For where your treasure is,
there will your heart be also.
The military-industrial complex today commands power far beyond the measure it knew when President Eisenhower warned in his Farewell Address of 1961 against its “unwarranted influence.”
Its clout at the end of the sixties could be measured by a few figures. Americans were spending an annual average of $400 each on “defense.” The military was receiving half of each federal tax dollar (excluding the costs of past wars) and more than half the funds spent in the nation on research. Then 5 million men and women were serving in the armed forces and as civilian employees of the Pentagon, and 4 million were working in defense industries, with millions more economically dependent upon them. The Defense Department deployed 339 lobbyists on Capitol Hill and more than 6,000 public relations men in the U.S. and abroad. Between the end of World War II and 1969, a total of 1 trillion dollars was spent on the military—a major part during the Kennedy and Johnson administrations.
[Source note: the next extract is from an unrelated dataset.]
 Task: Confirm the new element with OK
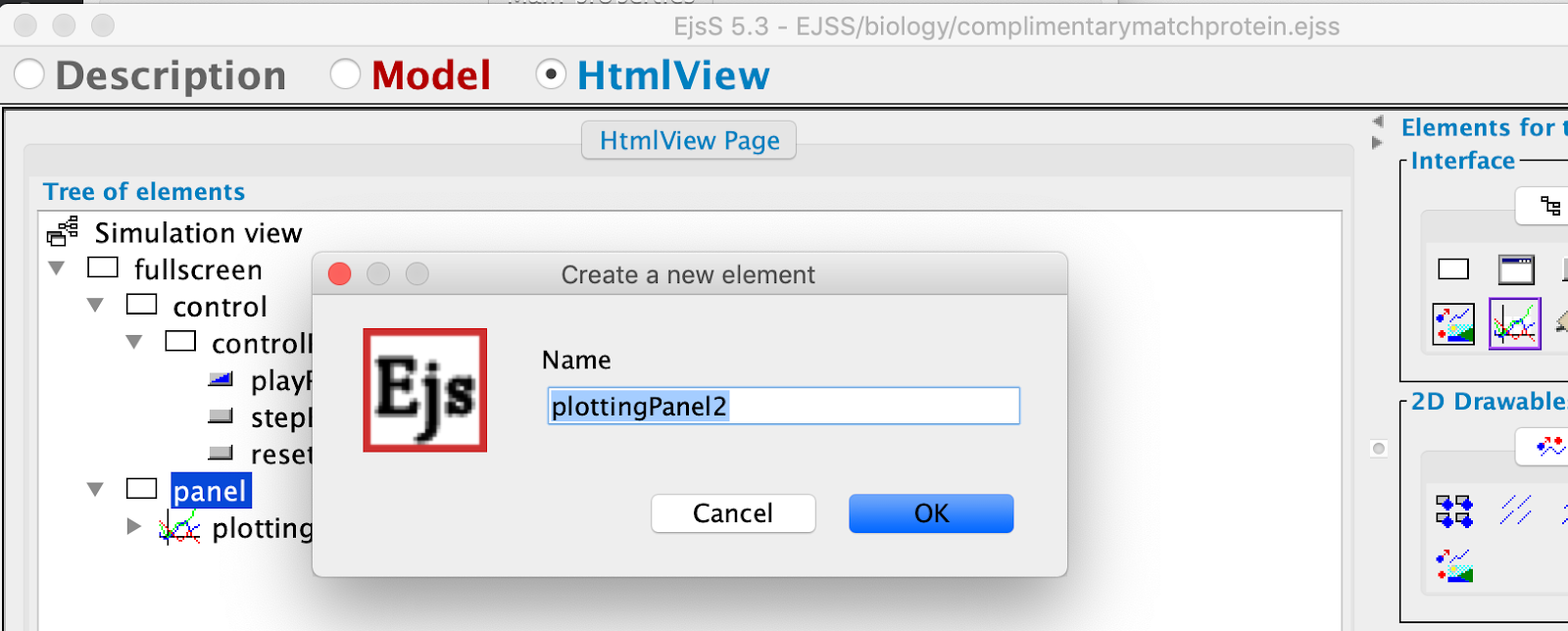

This massive investment not only purchased the most destructive military machine in history; it also animated an institution new to American life, the military-industrial complex. The complex is a web of political and economic relationships among defense industries and associations, the military and civilian leadership in the Pentagon, the Atomic Energy Commission, that part of Congress which deals with the interests of the military, some labor unions, universities, “think tanks” heavily dependent upon military expenditures, and the organizations of veterans, reservists, and superpatriots which define their role of promoting “peace through [armed] strength.”